AUSZUG:
Wissenschafter ergründen den CO2-Ausstoß des Schweizer Genfersees
Im Gegensatz zu den Ozeanen sind Seen große CO2-Produzenten. Wissenschaftern aus Lausanne ist es gelungen, den kompletten Kohlenstoffkreislauf im Schweizer Genfersee zu erklären und damit ein Modell zu schaffen, das auf andere große Seen in der Welt anwendbar ist.
Traditionelle wissenschaftliche Theorien führten die CO2-Emissionen der Seen bisher auf den massiven Eingang von organischem Material aus den umliegenden Böden in den See zurück, wie die Universität Lausanne (UNIL) am Mittwoch in einer Medienmitteilung schrieb. Dieses Material aus pflanzlichen und tierischen Rückständen in den Böden wird durch Regenfälle ins Wasser gespült. Sobald es in die Seen gelangt, wird es von den dort lebenden Mikroorganismen zersetzt. Dadurch entsteht CO2.
Theorie funktioniert nicht für den Genfersee
Diese Theorie kann zwar die Aktivitäten einiger Seen erklären, sie funktioniert aber nicht für den Genfersee. Denn dieser erhält nur sehr wenig organisches Material von seinen Ufern. Die CO2-Bilanz des Genfersees über ein Jahr sollte deshalb neutral sein: Mit einer CO2-Produktion im Winter (durch die Zersetzung von organischem Material und der Umwälzung des Wassers) und der CO2-Aufnahme im Sommer (durch die Photosynthese der Algen).
Die Gründe, warum dem im Genfersee nicht so ist, hat nun ein Team von Wissenschaftern der UNIL in einer in der Zeitschrift "Science Advances" veröffentlichten Studie entschlüsselt: Demnach stammt ein Großteil der Emissionen in Wirklichkeit von der natürlichen Erosion des Gesteins beim oberen Seeufer. Das Regenwasser setze nämlich beim Auftreffen auf die Felsen Bicarbonat- und Calcium-Ionen frei, die dann in den See gelangten. Im Sommer bildeten die Ionen aufgrund der Hitze und des Algenwachstums Mikro-Kalkpartikel. Dies werde als Calcitausfällung bezeichnet.

AUSGANGSDATEN:
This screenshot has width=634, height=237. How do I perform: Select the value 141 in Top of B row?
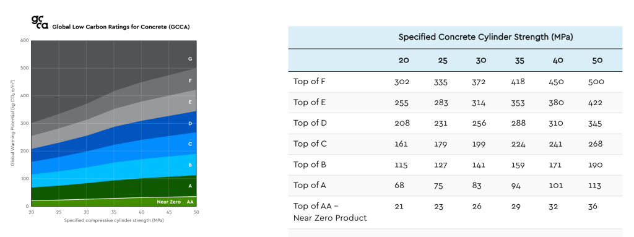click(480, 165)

* * *

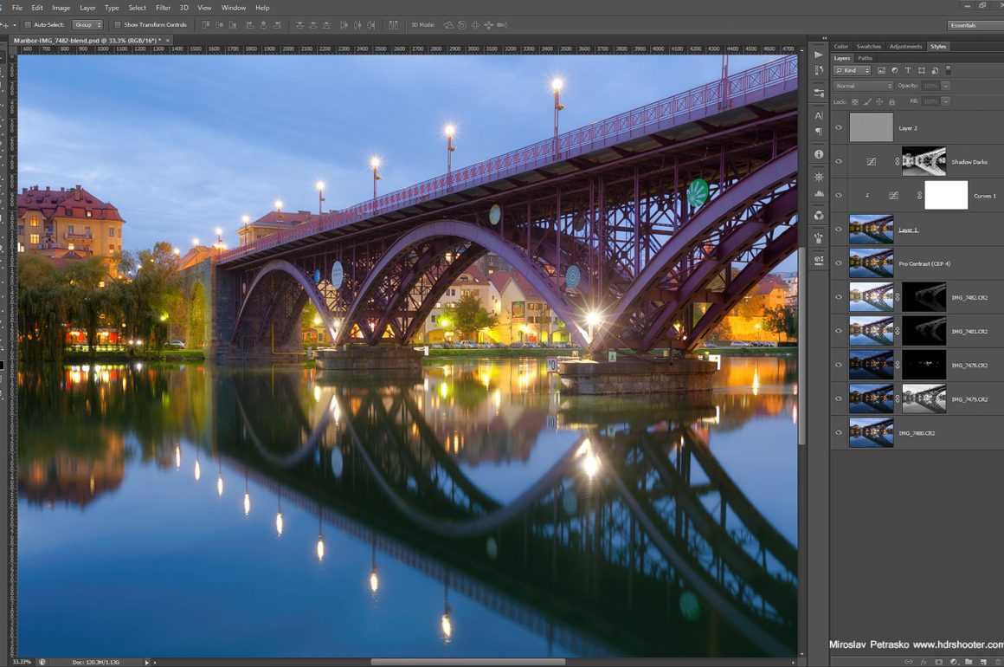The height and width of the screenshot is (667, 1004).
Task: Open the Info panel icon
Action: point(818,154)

ZU ERLEDIGENDE AUFGABE:
Woher stammt laut dem Auszug über den Genfersee ein Großteil seiner CO2-Emissionen tatsächlich?

GELÖSTE AUFGABE:
Von der natürlichen Erosion des Gesteins beim oberen Seeufer.